What is needed: Would you output the following records verbatim and skip the images in them?

Segment Open

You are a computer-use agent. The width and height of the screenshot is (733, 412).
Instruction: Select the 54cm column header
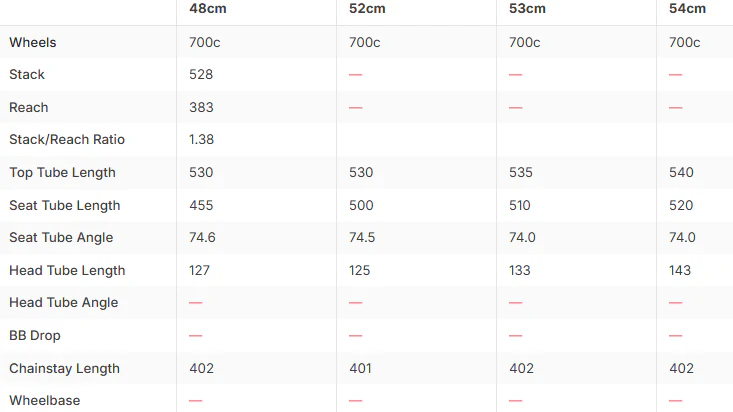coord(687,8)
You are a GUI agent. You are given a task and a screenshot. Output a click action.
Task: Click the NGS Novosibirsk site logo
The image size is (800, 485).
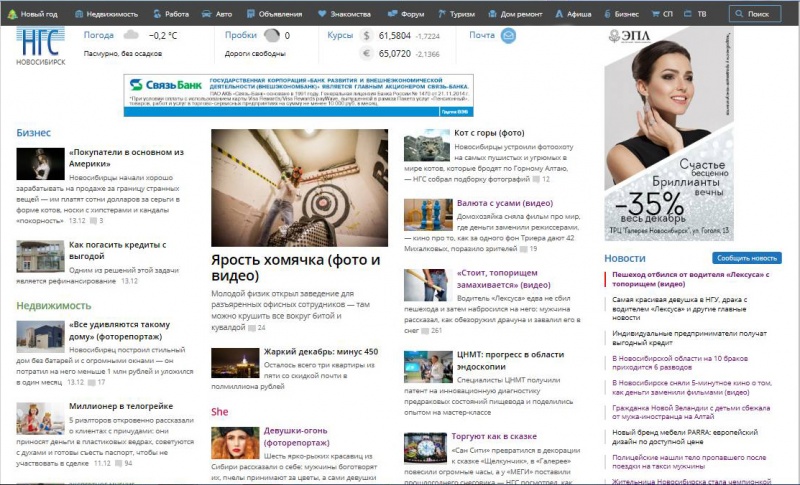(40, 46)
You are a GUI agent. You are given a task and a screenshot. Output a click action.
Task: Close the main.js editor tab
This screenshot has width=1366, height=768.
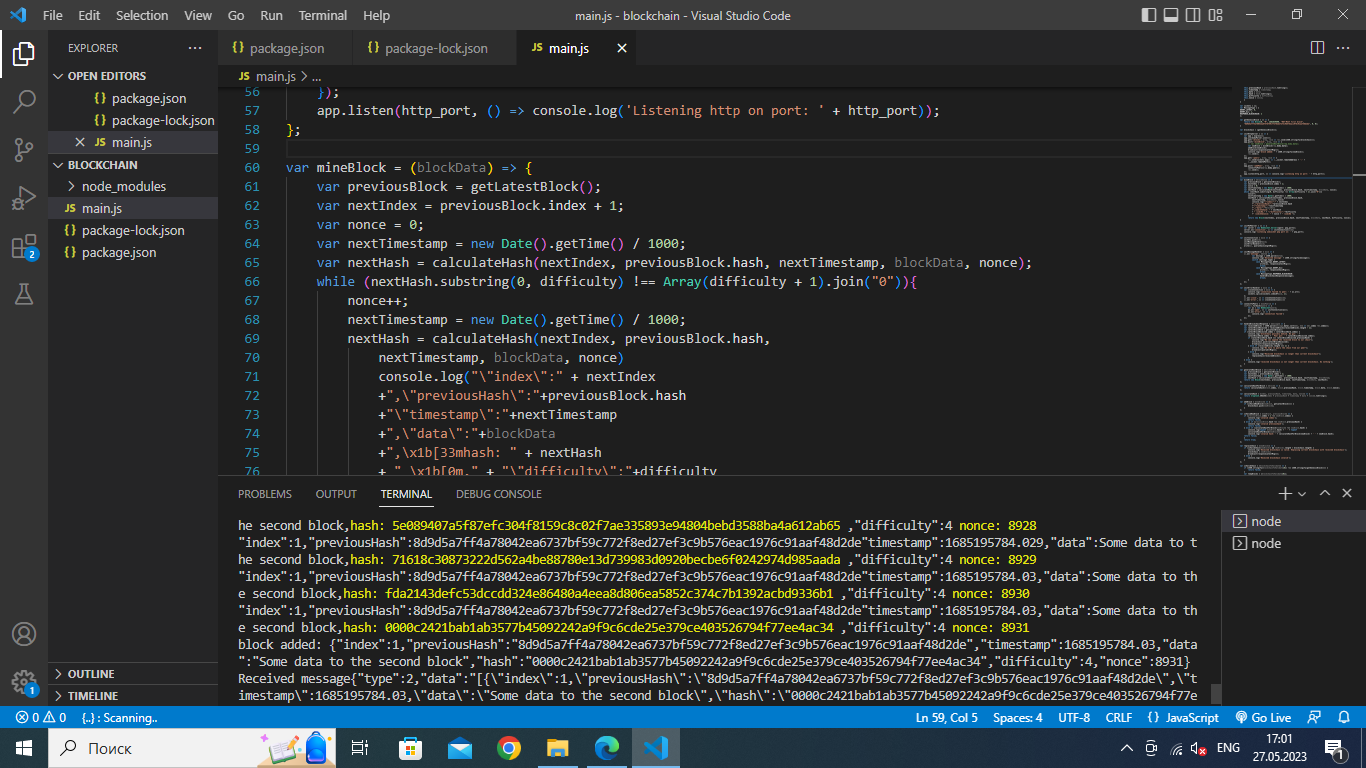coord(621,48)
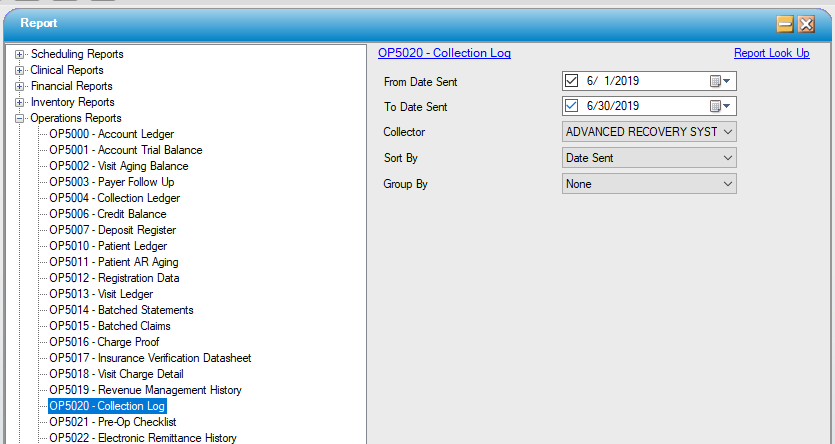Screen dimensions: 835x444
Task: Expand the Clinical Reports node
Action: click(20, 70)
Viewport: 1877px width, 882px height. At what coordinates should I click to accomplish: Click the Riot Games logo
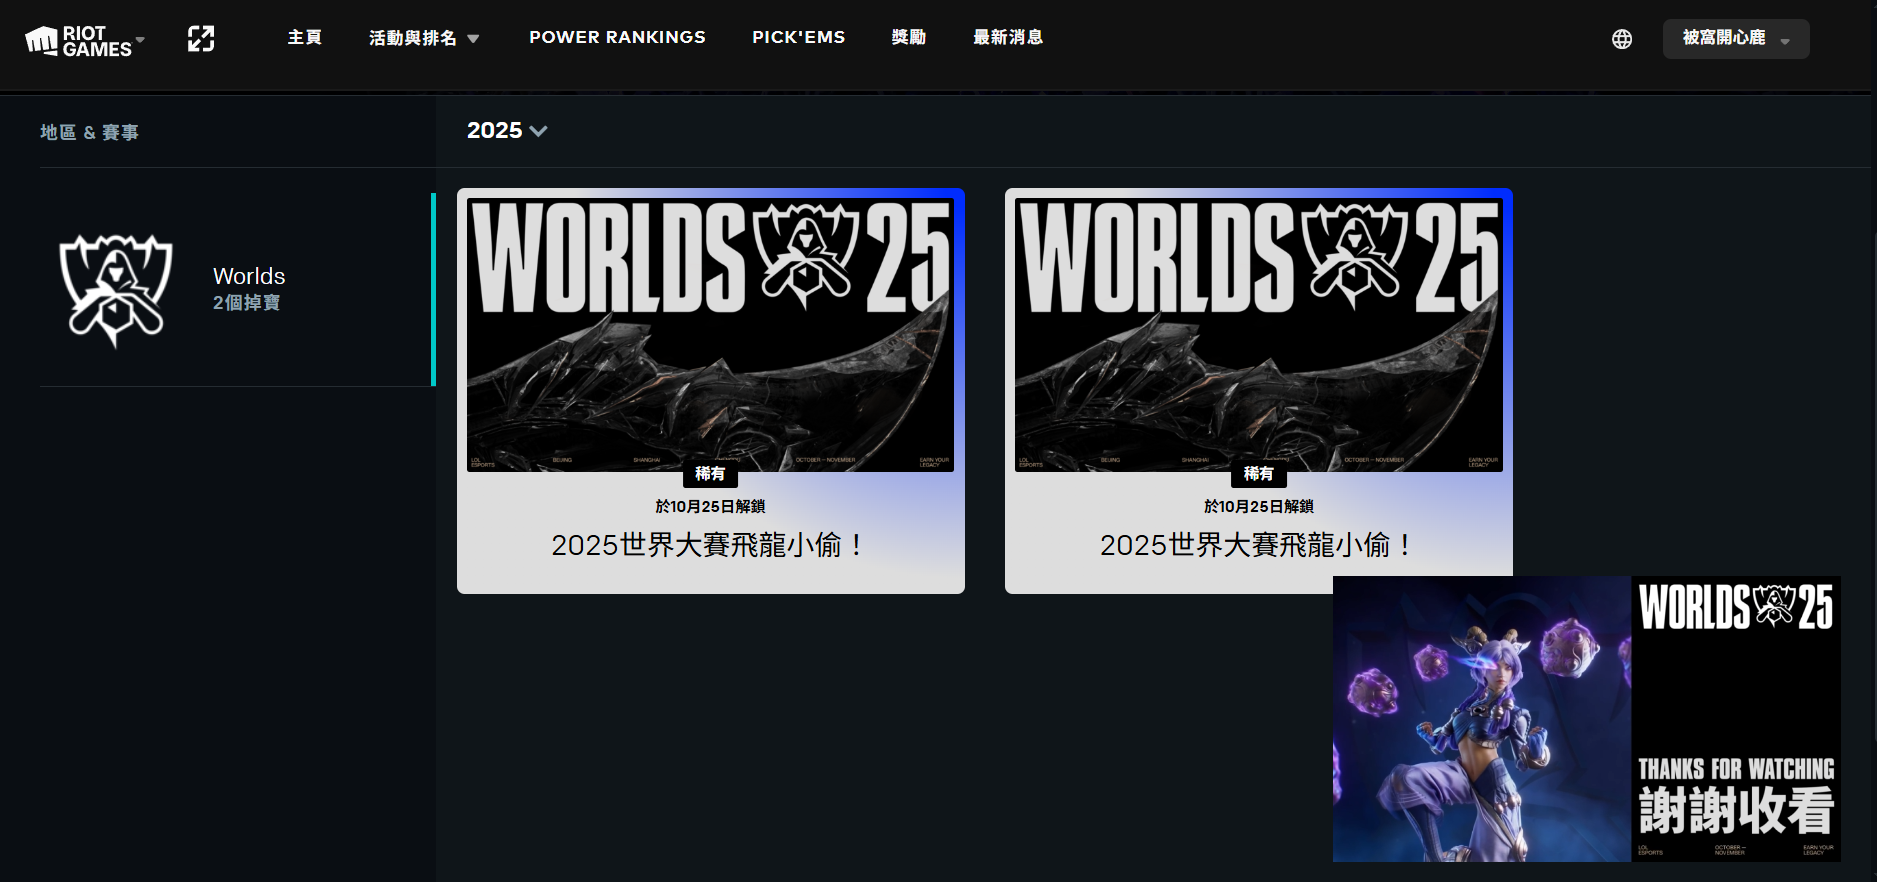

Segment Closed

Written reply:
You are a computer-use agent. The width and height of the screenshot is (733, 412).
Instruction: Select the 54cm column header
coord(687,8)
You are a GUI agent. You are given a task and a screenshot. Output a click action.
Task: Click the NGS Novosibirsk site logo
The image size is (800, 485).
(40, 46)
You are a GUI agent. You are given a task and a screenshot. Output a click action.
Task: Close the main.js editor tab
This screenshot has width=1366, height=768.
coord(621,48)
Screen dimensions: 835x444
Task: Expand the Clinical Reports node
Action: click(20, 70)
Viewport: 1877px width, 882px height. At what coordinates should I click to accomplish: Click the Riot Games logo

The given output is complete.